Voici quelques extraits de la donation : « Nous
Henri, comte palatin, avons donné à Dieu et à la maison de Mores (jadis village
près de Bar-sur-Seine, sur les bords de l’Ource), dans nos bois d’Isle, dans
l’endroit qu’on nomme Montchevreuil, une terre pour bâtir une grange avec 300
arpents de terre, et, pour la cultiver, les frères de la dite maison ne
pourront avoir que 2 charrues. Il leur sera permis d’avoir 500 brebis et 200
porcs, des bœufs, des vaches, de quelqu’âge que ce soit, sans qu’ils puissent y
mêler des chèvres. Nous leur permettons aussi d’avoir des chevaux, pour
charroyer et faire leurs ouvrages. J’ai abandonné aussi au même endroit, aux
frères, 60 arpents de prés, des pâtures et le pacage. Je consens aussi qu’ils
aient tout l’usage des bois tant pour la construction de leurs maisons que pour
leur chauffage… Afin que cette donation demeure ferme et stable, j’y ai fait
apposer le sceau de mes armes…».
Telle est l’origine du domaine de
Montchevreuil.
De nouveaux
dons viennent successivement accroître l’importance de cette terre. La comtesse
Blanche donne en 1206, l’étang de Montchevreuil, et l’abbé de Mores, en
témoignage de reconnaissance, déclare que cette illustre Princesse ou son fils,
pourront faire pêcher dans cet étang pour leurs besoins, quand bon leur
semblera, mais à la condition de ne pas le mettre à sec.

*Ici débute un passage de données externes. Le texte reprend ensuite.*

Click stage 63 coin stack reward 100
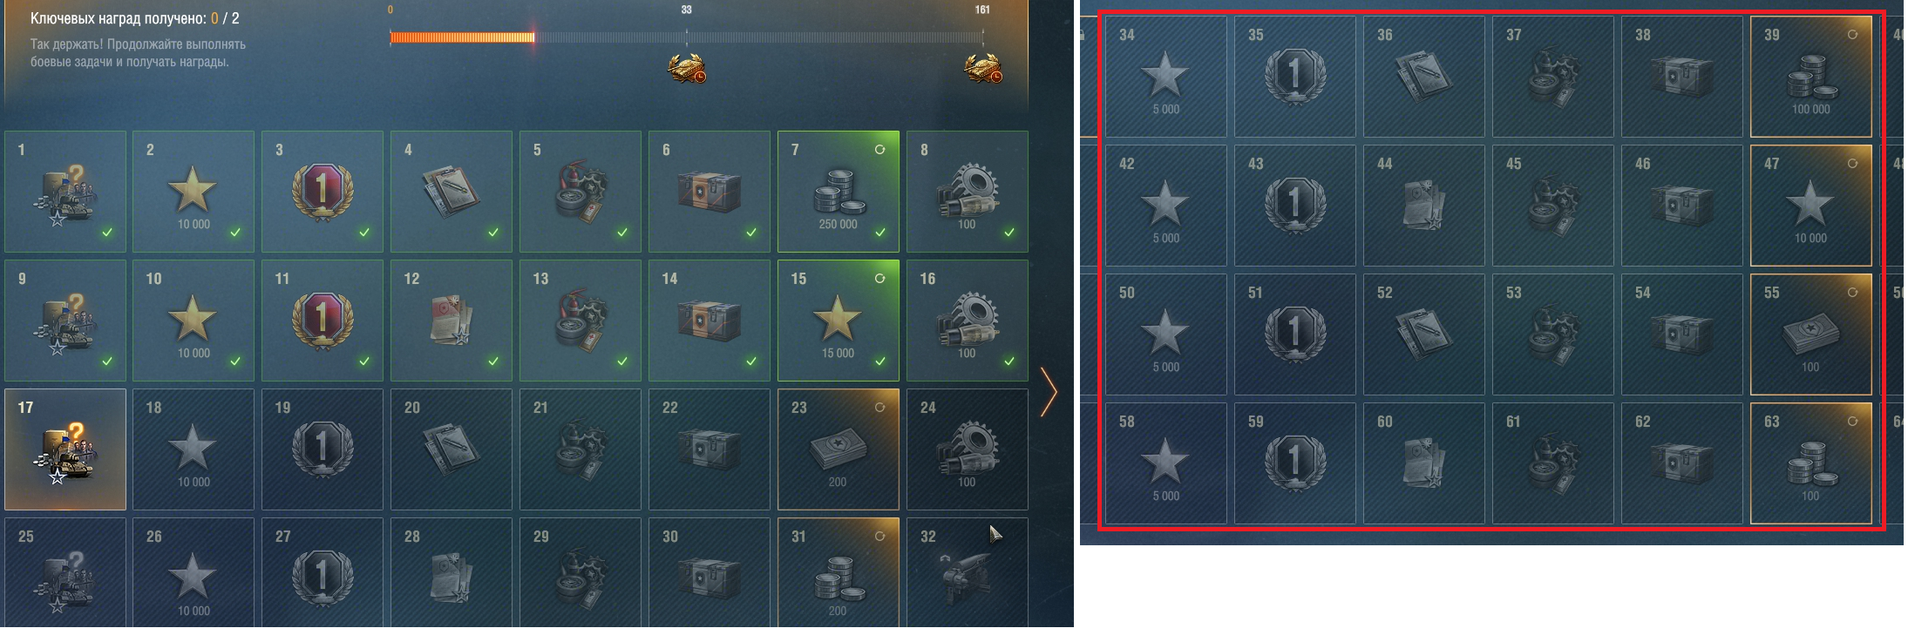The width and height of the screenshot is (1915, 635). 1811,463
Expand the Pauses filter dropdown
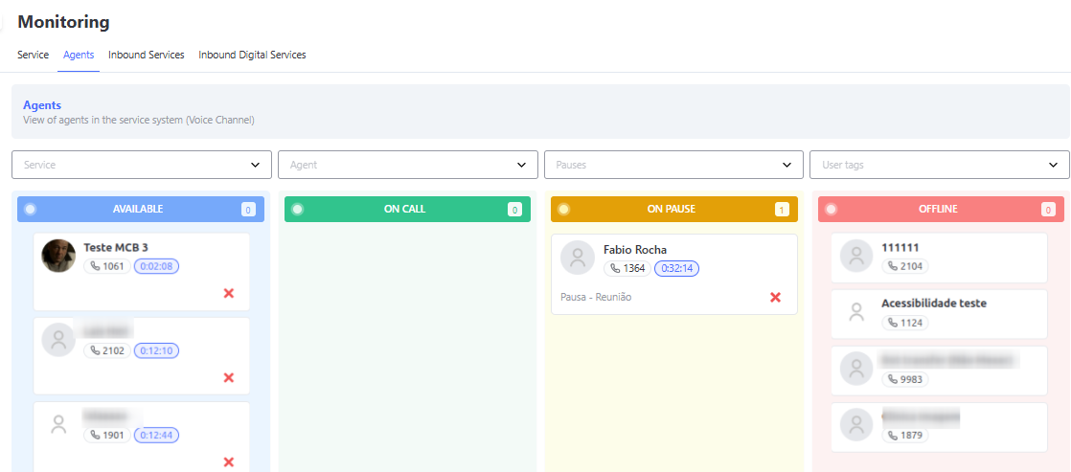The image size is (1071, 472). (x=673, y=165)
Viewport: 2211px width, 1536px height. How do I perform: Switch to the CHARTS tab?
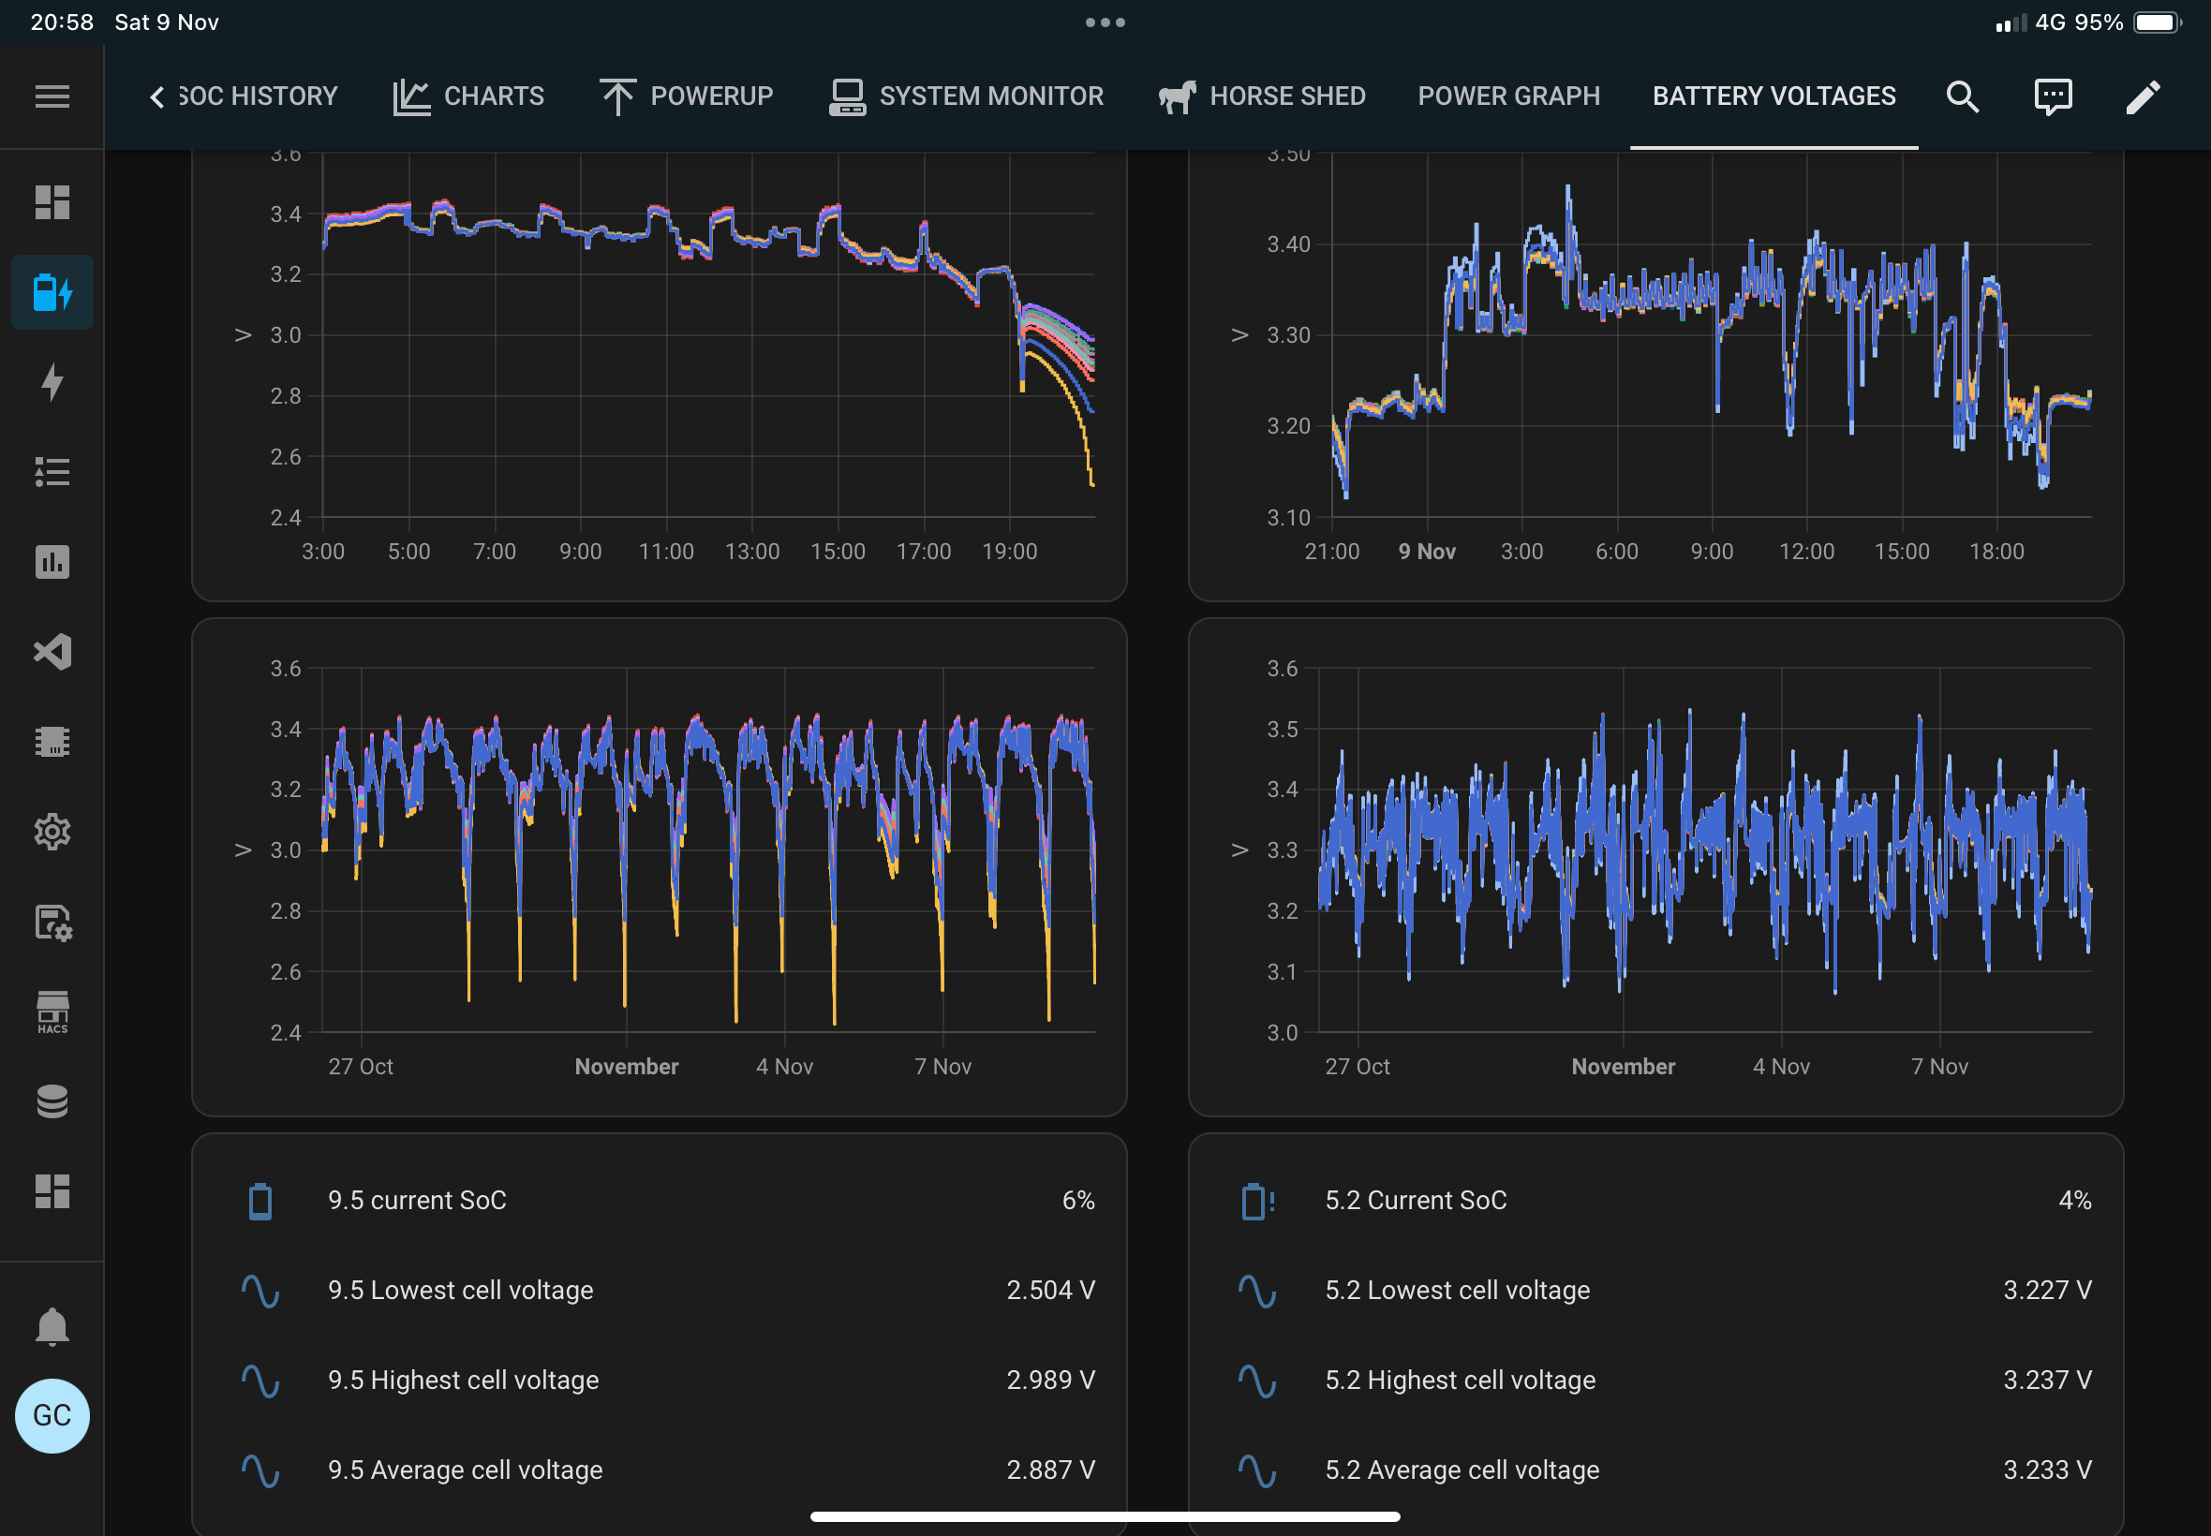tap(468, 96)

En 1223, Thibaut IV donne à la grange de
Montchevreuil le droit d’usage dans la forêt de Jeugny et le droit de passage
et de pâturage dans l’étendue du finage de Chaource et de plusieurs finages
voisins. Pour que les moines n’abusent pas de ce droit de couper du bois dans
les usages de Jeugny, il décide « qu’ils ne pourront y vendre ni donner la
tuile fabriquée dans leur tuilerie de Montchevreuil ».
Comme nous l’avons vu dans la donation, le comte
Henri détache de son domaine 30 arpents de terre, pour les donner à l’abbaye.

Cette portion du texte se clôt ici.